This exercise asks for every record to be output again exactly.
(Task inputs begins)
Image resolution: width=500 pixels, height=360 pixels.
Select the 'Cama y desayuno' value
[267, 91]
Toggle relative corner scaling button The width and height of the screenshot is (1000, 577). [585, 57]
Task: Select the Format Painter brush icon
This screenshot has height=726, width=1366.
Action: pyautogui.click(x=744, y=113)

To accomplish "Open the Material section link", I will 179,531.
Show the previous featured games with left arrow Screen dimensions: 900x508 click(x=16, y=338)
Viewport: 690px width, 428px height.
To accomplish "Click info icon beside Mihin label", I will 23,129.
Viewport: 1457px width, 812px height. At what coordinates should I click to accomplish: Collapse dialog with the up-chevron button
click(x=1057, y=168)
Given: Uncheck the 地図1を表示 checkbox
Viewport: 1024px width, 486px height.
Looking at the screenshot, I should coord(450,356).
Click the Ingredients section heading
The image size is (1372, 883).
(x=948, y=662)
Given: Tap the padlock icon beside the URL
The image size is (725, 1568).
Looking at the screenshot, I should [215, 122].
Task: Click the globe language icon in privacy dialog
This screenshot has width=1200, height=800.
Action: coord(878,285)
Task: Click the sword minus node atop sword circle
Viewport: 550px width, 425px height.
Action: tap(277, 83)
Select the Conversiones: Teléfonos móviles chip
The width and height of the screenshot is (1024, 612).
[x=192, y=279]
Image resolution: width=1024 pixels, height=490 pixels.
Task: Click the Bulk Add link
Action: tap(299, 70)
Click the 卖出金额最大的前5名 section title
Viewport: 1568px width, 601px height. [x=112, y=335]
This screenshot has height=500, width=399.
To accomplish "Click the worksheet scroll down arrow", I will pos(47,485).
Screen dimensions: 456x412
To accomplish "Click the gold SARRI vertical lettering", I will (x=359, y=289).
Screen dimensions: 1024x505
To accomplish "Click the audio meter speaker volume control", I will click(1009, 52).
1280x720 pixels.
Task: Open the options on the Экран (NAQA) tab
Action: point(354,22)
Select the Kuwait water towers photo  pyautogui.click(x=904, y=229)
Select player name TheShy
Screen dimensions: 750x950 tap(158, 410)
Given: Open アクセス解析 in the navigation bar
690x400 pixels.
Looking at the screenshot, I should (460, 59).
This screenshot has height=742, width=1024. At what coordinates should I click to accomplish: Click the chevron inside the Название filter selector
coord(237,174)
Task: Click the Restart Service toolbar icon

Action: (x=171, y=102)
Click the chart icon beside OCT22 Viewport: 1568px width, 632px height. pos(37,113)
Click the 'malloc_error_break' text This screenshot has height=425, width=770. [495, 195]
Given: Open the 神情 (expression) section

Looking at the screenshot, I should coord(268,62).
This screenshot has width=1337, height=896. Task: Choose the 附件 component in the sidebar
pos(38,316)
(Task inputs ends)
> _Exercise solution_:
Image resolution: width=500 pixels, height=360 pixels.
Select the 'Cama y desayuno' value
[267, 91]
Toggle relative corner scaling button The width and height of the screenshot is (1000, 577). [585, 57]
Task: Select the Format Painter brush icon
This screenshot has height=726, width=1366.
Action: pyautogui.click(x=744, y=113)

To accomplish "Open the Material section link", I will 179,531.
Show the previous featured games with left arrow Screen dimensions: 900x508 click(x=16, y=338)
Viewport: 690px width, 428px height.
To accomplish "Click info icon beside Mihin label", I will 23,129.
Viewport: 1457px width, 812px height. At what coordinates should I click to accomplish: Collapse dialog with the up-chevron button
click(x=1057, y=168)
Given: Uncheck the 地図1を表示 checkbox
Viewport: 1024px width, 486px height.
Looking at the screenshot, I should coord(450,356).
Click the Ingredients section heading
The image size is (1372, 883).
(x=948, y=662)
Given: Tap the padlock icon beside the URL
The image size is (725, 1568).
Looking at the screenshot, I should [215, 122].
Task: Click the globe language icon in privacy dialog
This screenshot has width=1200, height=800.
Action: coord(878,285)
Task: Click the sword minus node atop sword circle
Viewport: 550px width, 425px height.
Action: tap(277, 83)
Select the Conversiones: Teléfonos móviles chip
The width and height of the screenshot is (1024, 612).
[x=192, y=279]
Image resolution: width=1024 pixels, height=490 pixels.
Task: Click the Bulk Add link
Action: tap(299, 70)
Click the 卖出金额最大的前5名 section title
Viewport: 1568px width, 601px height. [x=112, y=335]
This screenshot has height=500, width=399.
To accomplish "Click the worksheet scroll down arrow", I will pos(47,485).
Screen dimensions: 456x412
To accomplish "Click the gold SARRI vertical lettering", I will (x=359, y=289).
Screen dimensions: 1024x505
To accomplish "Click the audio meter speaker volume control", I will click(1009, 52).
1280x720 pixels.
Task: Open the options on the Экран (NAQA) tab
Action: point(354,22)
Select the Kuwait water towers photo  pyautogui.click(x=904, y=229)
Select player name TheShy
Screen dimensions: 750x950 tap(158, 410)
Given: Open アクセス解析 in the navigation bar
690x400 pixels.
Looking at the screenshot, I should (460, 59).
This screenshot has height=742, width=1024. At what coordinates should I click to accomplish: Click the chevron inside the Название filter selector
coord(237,174)
Task: Click the Restart Service toolbar icon

Action: (x=171, y=102)
Click the chart icon beside OCT22 Viewport: 1568px width, 632px height. pos(37,113)
Click the 'malloc_error_break' text This screenshot has height=425, width=770. [495, 195]
Given: Open the 神情 (expression) section

Looking at the screenshot, I should coord(268,62).
This screenshot has width=1337, height=896. Task: Choose the 附件 component in the sidebar
pos(38,316)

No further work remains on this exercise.